In a word, slowly. Everyone else says I'm continuing to improve, but for me it is such a glacial pace that includes random setbacks in how I'm feeling. I'm having a LOT of headaches. Sadly that probably means my spinal fluid pressure is high. I will find out more about that hopefully when I go to New York in May for my 1 year checkup (!!!) Can't believe it is already coming up on a year. I'm super happy I did it. So many symptoms are gone (and still gone). So many are minimized. I'm having more sensory feelings...my thumbs have been burning along with other phantom bits...just something to add to the numbness in the sides of the arms & legs that barely show up on an EMG/NCS but render my arms and legs with almost no feeling on the outsides. And the pain in my neck & back of head is really high again. The muscles around the surgical site feel hard as a rock. I'm suspecting I'm no longer reacting to the flexeril. The pain clinic has been refusing for months to do trigger point injections that were ordered by TCI. I've been doing research and have set up to try acupuncture on the trigger points. Now they say they are ready to do trigger point injections. Feck. Well, I'm going to do acupuncture first now that I've gotten that under way. I've waited 4 months for them to decide they would do trigger point injections...what is one more month.

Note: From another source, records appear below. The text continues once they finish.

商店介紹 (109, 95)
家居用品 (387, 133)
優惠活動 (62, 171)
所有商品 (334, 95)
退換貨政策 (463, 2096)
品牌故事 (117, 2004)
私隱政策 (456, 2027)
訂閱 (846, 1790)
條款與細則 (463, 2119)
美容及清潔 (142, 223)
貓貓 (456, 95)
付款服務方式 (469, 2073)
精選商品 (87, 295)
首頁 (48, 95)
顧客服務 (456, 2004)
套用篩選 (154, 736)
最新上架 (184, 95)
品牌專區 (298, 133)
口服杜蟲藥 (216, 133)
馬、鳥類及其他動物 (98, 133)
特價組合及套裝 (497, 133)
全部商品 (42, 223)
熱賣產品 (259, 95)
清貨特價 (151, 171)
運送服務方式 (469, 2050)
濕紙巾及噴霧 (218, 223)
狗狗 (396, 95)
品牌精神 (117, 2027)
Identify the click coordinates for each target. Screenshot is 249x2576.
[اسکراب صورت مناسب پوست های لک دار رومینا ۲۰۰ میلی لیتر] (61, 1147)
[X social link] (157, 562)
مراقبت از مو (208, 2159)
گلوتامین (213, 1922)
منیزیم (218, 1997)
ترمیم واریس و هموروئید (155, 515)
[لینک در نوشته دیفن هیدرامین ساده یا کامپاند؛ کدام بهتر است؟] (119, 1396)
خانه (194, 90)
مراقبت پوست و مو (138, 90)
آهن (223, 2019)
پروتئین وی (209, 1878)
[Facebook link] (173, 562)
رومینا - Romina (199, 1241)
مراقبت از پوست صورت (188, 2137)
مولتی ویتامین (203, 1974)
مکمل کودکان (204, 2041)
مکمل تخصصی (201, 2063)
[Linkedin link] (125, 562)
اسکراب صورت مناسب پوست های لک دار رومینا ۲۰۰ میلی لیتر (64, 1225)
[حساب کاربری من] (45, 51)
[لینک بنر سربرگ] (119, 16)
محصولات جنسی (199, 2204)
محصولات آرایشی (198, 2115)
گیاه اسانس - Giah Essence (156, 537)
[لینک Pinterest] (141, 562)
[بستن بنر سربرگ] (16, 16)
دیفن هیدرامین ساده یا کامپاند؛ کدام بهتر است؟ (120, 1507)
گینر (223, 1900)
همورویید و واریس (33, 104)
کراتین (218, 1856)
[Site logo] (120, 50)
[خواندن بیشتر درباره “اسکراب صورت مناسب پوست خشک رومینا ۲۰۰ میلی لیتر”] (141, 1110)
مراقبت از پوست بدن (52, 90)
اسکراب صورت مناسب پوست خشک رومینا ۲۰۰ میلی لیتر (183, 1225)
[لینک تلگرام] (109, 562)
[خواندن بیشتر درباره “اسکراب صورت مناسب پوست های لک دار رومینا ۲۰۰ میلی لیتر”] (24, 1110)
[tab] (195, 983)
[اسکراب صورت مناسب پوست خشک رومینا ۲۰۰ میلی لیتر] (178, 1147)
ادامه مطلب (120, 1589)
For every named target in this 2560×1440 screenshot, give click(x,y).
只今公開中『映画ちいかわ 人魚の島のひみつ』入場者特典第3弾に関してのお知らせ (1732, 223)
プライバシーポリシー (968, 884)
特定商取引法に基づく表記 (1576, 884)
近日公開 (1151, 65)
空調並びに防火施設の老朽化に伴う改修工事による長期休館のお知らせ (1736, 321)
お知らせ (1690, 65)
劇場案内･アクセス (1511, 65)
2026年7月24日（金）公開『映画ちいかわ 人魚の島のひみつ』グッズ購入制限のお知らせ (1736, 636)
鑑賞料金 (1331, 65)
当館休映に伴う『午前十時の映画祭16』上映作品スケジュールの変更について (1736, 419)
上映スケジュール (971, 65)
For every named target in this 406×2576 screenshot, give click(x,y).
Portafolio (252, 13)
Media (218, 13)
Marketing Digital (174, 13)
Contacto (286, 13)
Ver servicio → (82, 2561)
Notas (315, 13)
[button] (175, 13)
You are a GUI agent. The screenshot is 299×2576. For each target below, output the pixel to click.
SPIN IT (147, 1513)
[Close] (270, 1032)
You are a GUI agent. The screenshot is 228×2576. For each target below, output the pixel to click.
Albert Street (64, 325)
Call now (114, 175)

I've had to change from Kadian to MSContin cuz I can't afford the Kadian under the new Part D insurance HELL. They insist that they are exactly the same thing, but I'm feeling very different on them. With the MScontin I am feeling more like moving=pain and having more spasms & having a harder time with absorbing things I see or hear...not retaining things. Anyone have experience with changing laterally between meds?

Well, aren't I cranky today. Sorry. I've had a headache for 4 days straight and 7 out of the last 9 days. All very valsalva type headaches, but they don't go away. They are just there and get worse when I do any 'maneuvers'. I have a lot less tolerance for headaches after not having any for several months.

I should be going back to 2+ physical therapy a week next week. We were rationing while figuring out what the deal is with medicare and physical therapy this year and it basically is down to use up what you get and then appeal, so no point in rationing. My progress goes down a lot with less physical therapy.

I'm learning a lot about managing the Ehlers-Danlos though. I stumbled into an amazing physical therapist in San Francisco...Healthwell Physical Therapy...where the main therapist has a major focus on hypermobility and one of the other therapists actually had surgery for a Chiari Malformation. I've been going there since July (05) and feel like a learn something and make progress every appointment.

Physical therapy totally got my headache under control. Yea. She says that my spinal fluid rhythm gets totally out of whack. With cranio sacral therapy she basically stills my spinal fluid and then restarts the rhythm. Much better. I can't remember if I wrote before about cranio sacral therapy, but I was told after surgery I shouldn't do cranio sacral and I went along with it cuz the craniosacral therapist I had been seeing was pretty crappy and she was doing a lot of stuff right where the metal arms were going to go. But there is a lot more to cranio sacral therapy and it doesn't have to be based on the back of the head. It is helping me a lot at this point.

Let me close this rambling post with the fact that I am REALLY happy that I had surgery. For the frustrations I'm having (which are mostly because I am so much better) I am a lot better than I was a year ago!